* Given records:
[Start of section]
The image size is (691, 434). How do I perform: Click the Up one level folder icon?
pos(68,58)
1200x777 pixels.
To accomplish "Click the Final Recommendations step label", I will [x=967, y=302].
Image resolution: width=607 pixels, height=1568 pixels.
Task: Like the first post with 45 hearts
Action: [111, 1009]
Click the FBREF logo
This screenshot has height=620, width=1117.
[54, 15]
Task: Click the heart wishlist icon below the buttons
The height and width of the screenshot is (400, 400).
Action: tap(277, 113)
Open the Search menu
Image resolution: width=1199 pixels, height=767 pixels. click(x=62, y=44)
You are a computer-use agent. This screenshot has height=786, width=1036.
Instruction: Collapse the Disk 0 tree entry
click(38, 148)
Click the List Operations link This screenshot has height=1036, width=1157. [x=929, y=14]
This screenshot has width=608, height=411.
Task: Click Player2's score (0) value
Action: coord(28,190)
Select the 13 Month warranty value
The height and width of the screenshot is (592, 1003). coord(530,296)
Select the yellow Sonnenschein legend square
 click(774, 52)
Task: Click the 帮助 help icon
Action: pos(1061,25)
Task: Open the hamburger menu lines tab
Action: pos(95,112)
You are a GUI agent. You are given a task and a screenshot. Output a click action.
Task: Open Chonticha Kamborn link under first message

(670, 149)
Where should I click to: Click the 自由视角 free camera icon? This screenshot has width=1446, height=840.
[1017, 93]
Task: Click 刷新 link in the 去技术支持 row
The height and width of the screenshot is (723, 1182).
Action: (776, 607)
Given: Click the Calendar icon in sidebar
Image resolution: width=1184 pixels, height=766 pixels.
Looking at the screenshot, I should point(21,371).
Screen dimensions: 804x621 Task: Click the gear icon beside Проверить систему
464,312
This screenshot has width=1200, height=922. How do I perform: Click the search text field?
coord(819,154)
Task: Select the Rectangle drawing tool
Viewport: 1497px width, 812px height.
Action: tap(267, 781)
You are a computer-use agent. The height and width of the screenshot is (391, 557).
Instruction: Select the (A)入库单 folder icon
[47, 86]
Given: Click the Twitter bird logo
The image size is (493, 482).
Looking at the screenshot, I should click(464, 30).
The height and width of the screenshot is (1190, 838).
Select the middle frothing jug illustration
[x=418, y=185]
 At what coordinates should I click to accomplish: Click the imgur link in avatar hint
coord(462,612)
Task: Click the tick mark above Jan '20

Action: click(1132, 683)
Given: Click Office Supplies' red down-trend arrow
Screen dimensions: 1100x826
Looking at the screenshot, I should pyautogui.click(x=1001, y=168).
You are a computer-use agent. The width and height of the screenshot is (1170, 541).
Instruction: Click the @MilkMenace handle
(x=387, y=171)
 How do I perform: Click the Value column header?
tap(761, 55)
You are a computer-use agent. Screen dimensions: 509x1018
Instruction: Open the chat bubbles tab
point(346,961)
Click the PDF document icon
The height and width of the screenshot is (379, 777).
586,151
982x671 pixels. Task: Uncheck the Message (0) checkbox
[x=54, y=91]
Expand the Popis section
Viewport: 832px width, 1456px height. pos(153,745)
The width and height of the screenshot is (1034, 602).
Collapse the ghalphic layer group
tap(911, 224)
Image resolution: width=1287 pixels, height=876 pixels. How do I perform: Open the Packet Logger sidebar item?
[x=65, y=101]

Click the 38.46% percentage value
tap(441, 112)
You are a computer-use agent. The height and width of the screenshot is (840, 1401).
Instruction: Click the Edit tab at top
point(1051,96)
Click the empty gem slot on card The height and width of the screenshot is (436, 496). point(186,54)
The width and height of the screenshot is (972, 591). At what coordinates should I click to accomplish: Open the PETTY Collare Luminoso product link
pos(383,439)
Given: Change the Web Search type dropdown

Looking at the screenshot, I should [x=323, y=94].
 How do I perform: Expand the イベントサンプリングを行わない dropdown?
[End of section]
* What to do:
Output the listing above word for word, from the opening line through the line that contains "Task: Click the heart", and leave out everything after it.

* Answer box:
The image size is (691, 434). How do I perform: Click the Up one level folder icon?
pos(68,58)
1200x777 pixels.
To accomplish "Click the Final Recommendations step label", I will [x=967, y=302].
Image resolution: width=607 pixels, height=1568 pixels.
Task: Like the first post with 45 hearts
Action: [111, 1009]
Click the FBREF logo
This screenshot has height=620, width=1117.
[54, 15]
Task: Click the heart wishlist icon below the buttons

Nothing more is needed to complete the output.